Security & Anti-Security ■ Attack & Defense 



Self Modifying Code 
by Giovanni Tropeano 



Vol. 1, No. 2, 2006 




Abstract: 

This article takes an in depth look at self modifying code (SMC) and how you can use it in your own applications. There are examples in 
C++ using inline assembly, as well as pure assembler. I also talk about executing code on the stack, which is essential to successfully write 
and execute SMC. 



© CodeBreakers Journal, http://www.CodeBreakers-Journal.com 



CodeBreakers Magazine - Vol. 1, No. 2, 2006 



Self Modifying Code 

By Giovanni Tropeano 



This article takes an in depth look at self modifying code 
(SMC) and how you can use it in your own applications. 
There are examples in C++ using inline assembly, as 
well as pure assembler. I also talk about executing code 
on the stack, which is essential to successfully write and 
execute SMC. 



1 Preface 

Ok, let's get started. This document is probably going to 
be long, as I want to make sure I explain everything as 
clearly as I possibly can. It's my interpretation of a 
million articles and hundreds of hours of writing SMC. . . 
I'll try to cram it all in here. So grab yourself a beer (or 
whatever your beverage of choice may be), turn up the 
tunes, and get ready to learn how to avoid the casual 
crackers from wreaking havoc on your apps! Along the 
way I'll teach you about Windows memory, and a few 
other things you may not know. 

2 Brief History of Self 
Modifying Code 

Back in the day, programmers had the luxury of using 
self modifying code at will. MS-DOS programmers used 
it at will - any serious attempt at protecting applications 
a 10 or 20 years ago involved SMC (self modifying code). 
Even compilers used it that compiled code into memory. 

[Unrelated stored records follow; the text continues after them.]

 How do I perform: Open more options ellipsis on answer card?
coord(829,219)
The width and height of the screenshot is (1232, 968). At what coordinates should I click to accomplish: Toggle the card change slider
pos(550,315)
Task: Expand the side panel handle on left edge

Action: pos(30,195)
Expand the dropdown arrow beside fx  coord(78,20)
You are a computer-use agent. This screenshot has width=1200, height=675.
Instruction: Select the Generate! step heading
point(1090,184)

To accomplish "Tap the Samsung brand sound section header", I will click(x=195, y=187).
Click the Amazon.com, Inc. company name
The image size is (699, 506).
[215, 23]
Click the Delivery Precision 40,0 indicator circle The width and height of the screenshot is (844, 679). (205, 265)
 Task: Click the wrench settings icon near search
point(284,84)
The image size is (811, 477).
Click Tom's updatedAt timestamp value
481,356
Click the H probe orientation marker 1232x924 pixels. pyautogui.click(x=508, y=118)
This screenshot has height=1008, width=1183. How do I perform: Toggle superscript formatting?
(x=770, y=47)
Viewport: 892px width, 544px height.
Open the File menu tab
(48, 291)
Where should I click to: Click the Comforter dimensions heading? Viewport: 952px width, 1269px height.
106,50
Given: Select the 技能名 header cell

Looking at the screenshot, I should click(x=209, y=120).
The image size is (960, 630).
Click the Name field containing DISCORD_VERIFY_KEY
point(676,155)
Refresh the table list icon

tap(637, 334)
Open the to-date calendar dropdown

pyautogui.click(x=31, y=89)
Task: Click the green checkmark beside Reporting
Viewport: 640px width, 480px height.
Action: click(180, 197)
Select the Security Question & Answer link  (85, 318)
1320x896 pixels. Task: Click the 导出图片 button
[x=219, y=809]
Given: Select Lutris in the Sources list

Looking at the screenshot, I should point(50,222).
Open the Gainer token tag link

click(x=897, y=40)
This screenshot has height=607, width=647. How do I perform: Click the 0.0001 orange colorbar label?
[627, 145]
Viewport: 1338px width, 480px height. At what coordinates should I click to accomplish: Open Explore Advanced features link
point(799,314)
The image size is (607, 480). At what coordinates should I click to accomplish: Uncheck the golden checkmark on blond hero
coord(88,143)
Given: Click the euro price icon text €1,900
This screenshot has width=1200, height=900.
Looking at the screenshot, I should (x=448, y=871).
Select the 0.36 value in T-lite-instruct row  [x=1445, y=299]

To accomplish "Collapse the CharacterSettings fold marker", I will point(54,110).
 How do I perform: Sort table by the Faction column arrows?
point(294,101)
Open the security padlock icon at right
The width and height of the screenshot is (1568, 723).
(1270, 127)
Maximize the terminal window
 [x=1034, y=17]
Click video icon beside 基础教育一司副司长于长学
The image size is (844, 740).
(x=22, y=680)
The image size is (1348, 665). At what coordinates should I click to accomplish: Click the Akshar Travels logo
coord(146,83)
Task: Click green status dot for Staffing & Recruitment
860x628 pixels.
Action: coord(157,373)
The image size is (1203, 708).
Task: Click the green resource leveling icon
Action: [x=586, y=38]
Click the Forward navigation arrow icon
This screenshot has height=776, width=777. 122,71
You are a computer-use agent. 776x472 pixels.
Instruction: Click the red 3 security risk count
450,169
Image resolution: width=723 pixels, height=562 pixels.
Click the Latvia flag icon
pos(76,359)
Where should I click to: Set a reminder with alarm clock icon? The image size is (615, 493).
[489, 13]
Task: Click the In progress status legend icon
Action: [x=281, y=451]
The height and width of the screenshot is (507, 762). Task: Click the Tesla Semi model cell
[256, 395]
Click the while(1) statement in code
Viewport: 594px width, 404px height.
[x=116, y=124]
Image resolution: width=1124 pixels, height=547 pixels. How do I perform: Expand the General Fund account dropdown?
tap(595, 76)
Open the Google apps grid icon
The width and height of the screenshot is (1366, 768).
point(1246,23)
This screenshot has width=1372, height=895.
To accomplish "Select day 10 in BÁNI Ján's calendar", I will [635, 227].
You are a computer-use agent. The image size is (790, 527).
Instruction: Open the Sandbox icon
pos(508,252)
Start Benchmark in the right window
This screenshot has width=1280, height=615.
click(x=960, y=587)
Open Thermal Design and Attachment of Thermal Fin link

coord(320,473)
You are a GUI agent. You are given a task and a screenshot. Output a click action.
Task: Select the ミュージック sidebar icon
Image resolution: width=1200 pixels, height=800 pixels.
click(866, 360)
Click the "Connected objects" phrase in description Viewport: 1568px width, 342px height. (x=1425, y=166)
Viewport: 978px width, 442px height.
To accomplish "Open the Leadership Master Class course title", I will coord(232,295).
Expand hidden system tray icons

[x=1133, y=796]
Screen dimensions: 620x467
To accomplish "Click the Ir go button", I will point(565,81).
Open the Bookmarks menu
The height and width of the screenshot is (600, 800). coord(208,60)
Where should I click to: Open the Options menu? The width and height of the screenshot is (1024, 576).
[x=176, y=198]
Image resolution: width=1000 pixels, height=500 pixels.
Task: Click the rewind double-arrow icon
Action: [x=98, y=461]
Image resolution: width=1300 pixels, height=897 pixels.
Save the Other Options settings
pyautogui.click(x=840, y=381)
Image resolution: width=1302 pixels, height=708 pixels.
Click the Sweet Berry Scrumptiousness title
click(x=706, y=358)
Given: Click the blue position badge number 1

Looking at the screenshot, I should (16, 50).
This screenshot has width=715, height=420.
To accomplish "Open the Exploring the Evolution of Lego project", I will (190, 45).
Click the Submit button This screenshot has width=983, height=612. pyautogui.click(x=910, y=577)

Then in the mid 90's something happened. It was called 
Windows 95/NT. All of a sudden us programmers had to 
think about all that shit we learned in protecting our 
apps and somehow move it over to this new platform. All 
the tricks we learned had to be forgotten, as we no longer 
had uncontrolled access to memory, hardware, and the 
general operating system itself. People started to think 
that writing SMC was impossible unless you used VxD, 
which Windows is notorious for not documenting well. 
Then it was dicovered that we COULD still use SMC in 
our apps. One of two ways would work just fine for us - 
either use the WriteMemoryProcess export of Kernell32 
or put the code on the stack to be modified. 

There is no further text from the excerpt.